'''

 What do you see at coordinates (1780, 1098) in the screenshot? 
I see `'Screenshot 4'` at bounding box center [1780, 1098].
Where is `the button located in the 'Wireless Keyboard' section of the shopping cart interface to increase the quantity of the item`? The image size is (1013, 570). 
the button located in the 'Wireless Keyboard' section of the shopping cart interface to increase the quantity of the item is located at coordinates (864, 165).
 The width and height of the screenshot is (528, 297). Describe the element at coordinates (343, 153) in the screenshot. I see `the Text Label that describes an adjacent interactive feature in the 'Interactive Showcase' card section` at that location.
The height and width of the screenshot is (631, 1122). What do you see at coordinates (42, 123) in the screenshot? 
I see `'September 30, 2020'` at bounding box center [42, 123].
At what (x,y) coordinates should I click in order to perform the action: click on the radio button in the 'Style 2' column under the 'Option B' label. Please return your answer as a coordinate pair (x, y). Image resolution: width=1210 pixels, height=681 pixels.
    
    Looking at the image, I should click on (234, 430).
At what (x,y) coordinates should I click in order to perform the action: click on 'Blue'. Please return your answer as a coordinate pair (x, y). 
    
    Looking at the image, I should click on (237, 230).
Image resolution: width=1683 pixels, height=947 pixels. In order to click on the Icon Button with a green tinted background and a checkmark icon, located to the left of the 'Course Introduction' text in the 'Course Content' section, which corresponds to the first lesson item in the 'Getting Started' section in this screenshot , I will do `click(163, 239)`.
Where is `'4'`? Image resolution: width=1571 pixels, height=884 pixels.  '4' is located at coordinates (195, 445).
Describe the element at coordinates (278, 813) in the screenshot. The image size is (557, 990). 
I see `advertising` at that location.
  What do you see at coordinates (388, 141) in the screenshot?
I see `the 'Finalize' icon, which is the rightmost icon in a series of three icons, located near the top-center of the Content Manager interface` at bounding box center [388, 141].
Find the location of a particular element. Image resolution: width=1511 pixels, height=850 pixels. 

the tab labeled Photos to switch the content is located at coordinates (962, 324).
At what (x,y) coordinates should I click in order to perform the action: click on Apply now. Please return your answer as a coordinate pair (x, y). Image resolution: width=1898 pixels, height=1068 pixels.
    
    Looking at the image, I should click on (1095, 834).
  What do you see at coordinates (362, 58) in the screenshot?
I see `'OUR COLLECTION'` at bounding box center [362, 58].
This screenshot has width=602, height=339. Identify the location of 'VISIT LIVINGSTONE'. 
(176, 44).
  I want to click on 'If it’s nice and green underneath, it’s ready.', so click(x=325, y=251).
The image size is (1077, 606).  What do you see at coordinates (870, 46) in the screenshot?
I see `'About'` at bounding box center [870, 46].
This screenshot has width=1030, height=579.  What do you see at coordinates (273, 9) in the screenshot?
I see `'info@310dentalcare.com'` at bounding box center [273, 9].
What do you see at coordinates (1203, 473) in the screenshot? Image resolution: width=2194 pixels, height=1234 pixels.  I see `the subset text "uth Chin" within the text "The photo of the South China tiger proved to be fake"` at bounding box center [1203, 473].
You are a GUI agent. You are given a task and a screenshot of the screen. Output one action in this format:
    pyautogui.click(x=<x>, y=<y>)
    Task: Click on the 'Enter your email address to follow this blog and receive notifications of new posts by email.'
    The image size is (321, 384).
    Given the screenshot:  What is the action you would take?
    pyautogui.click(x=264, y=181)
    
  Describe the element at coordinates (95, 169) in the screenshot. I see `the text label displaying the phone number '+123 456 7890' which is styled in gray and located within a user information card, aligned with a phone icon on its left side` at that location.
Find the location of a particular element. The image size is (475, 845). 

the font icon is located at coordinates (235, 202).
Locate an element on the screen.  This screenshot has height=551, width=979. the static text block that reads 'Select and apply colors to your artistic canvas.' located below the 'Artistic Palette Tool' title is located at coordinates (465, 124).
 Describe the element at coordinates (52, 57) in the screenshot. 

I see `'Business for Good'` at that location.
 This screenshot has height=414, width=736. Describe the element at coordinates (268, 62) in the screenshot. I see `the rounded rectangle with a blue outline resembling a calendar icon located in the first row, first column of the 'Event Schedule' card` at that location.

'''

» ENUNCIADO DA TAREFA
Por favor, converta todos os itens acima em uma tabela Markdown com a coluna Nº para o número de cada linha e a coluna Texto para a própria linha, deixando de fora as linhas em branco.

» RESPOSTA AO EXERCÍCIO
| Nº | Texto |
|---|---|
| 1 |  What do you see at coordinates (1780, 1098) in the screenshot?  |
| 2 | I see `'Screenshot 4'` at bounding box center [1780, 1098]. |
| 3 | Where is `the button located in the 'Wireless Keyboard' section of the shopping cart interface to increase the quantity of the item`? The image size is (1013, 570).  |
| 4 | the button located in the 'Wireless Keyboard' section of the shopping cart interface to increase the quantity of the item is located at coordinates (864, 165). |
| 5 |  The width and height of the screenshot is (528, 297). Describe the element at coordinates (343, 153) in the screenshot. I see `the Text Label that describes an adjacent interactive feature in the 'Interactive Showcase' card section` at that location. |
| 6 | The height and width of the screenshot is (631, 1122). What do you see at coordinates (42, 123) in the screenshot?  |
| 7 | I see `'September 30, 2020'` at bounding box center [42, 123]. |
| 8 | At what (x,y) coordinates should I click in order to perform the action: click on the radio button in the 'Style 2' column under the 'Option B' label. Please return your answer as a coordinate pair (x, y). Image resolution: width=1210 pixels, height=681 pixels. |
| 9 |     Looking at the image, I should click on (234, 430). |
| 10 | At what (x,y) coordinates should I click in order to perform the action: click on 'Blue'. Please return your answer as a coordinate pair (x, y).  |
| 11 |     Looking at the image, I should click on (237, 230). |
| 12 | Image resolution: width=1683 pixels, height=947 pixels. In order to click on the Icon Button with a green tinted background and a checkmark icon, located to the left of the 'Course Introduction' text in the 'Course Content' section, which corresponds to the first lesson item in the 'Getting Started' section in this screenshot , I will do `click(163, 239)`. |
| 13 | Where is `'4'`? Image resolution: width=1571 pixels, height=884 pixels.  '4' is located at coordinates (195, 445). |
| 14 | Describe the element at coordinates (278, 813) in the screenshot. The image size is (557, 990).  |
| 15 | I see `advertising` at that location. |
| 16 |   What do you see at coordinates (388, 141) in the screenshot? |
| 17 | I see `the 'Finalize' icon, which is the rightmost icon in a series of three icons, located near the top-center of the Content Manager interface` at bounding box center [388, 141]. |
| 18 | Find the location of a particular element. Image resolution: width=1511 pixels, height=850 pixels.  |
| 19 | the tab labeled Photos to switch the content is located at coordinates (962, 324). |
| 20 | At what (x,y) coordinates should I click in order to perform the action: click on Apply now. Please return your answer as a coordinate pair (x, y). Image resolution: width=1898 pixels, height=1068 pixels. |
| 21 |     Looking at the image, I should click on (1095, 834). |
| 22 |   What do you see at coordinates (362, 58) in the screenshot? |
| 23 | I see `'OUR COLLECTION'` at bounding box center [362, 58]. |
| 24 | This screenshot has width=602, height=339. Identify the location of 'VISIT LIVINGSTONE'.  |
| 25 | (176, 44). |
| 26 |   I want to click on 'If it’s nice and green underneath, it’s ready.', so click(x=325, y=251). |
| 27 | The image size is (1077, 606).  What do you see at coordinates (870, 46) in the screenshot? |
| 28 | I see `'About'` at bounding box center [870, 46]. |
| 29 | This screenshot has width=1030, height=579.  What do you see at coordinates (273, 9) in the screenshot? |
| 30 | I see `'info@310dentalcare.com'` at bounding box center [273, 9]. |
| 31 | What do you see at coordinates (1203, 473) in the screenshot? Image resolution: width=2194 pixels, height=1234 pixels.  I see `the subset text "uth Chin" within the text "The photo of the South China tiger proved to be fake"` at bounding box center [1203, 473]. |
| 32 | You are a GUI agent. You are given a task and a screenshot of the screen. Output one action in this format: |
| 33 |     pyautogui.click(x=<x>, y=<y>) |
| 34 |     Task: Click on the 'Enter your email address to follow this blog and receive notifications of new posts by email.' |
| 35 |     The image size is (321, 384). |
| 36 |     Given the screenshot:  What is the action you would take? |
| 37 |     pyautogui.click(x=264, y=181) |
| 38 |   Describe the element at coordinates (95, 169) in the screenshot. I see `the text label displaying the phone number '+123 456 7890' which is styled in gray and located within a user information card, aligned with a phone icon on its left side` at that location. |
| 39 | Find the location of a particular element. The image size is (475, 845).  |
| 40 | the font icon is located at coordinates (235, 202). |
| 41 | Locate an element on the screen.  This screenshot has height=551, width=979. the static text block that reads 'Select and apply colors to your artistic canvas.' located below the 'Artistic Palette Tool' title is located at coordinates (465, 124). |
| 42 |  Describe the element at coordinates (52, 57) in the screenshot.  |
| 43 | I see `'Business for Good'` at that location. |
| 44 |  This screenshot has height=414, width=736. Describe the element at coordinates (268, 62) in the screenshot. I see `the rounded rectangle with a blue outline resembling a calendar icon located in the first row, first column of the 'Event Schedule' card` at that location. |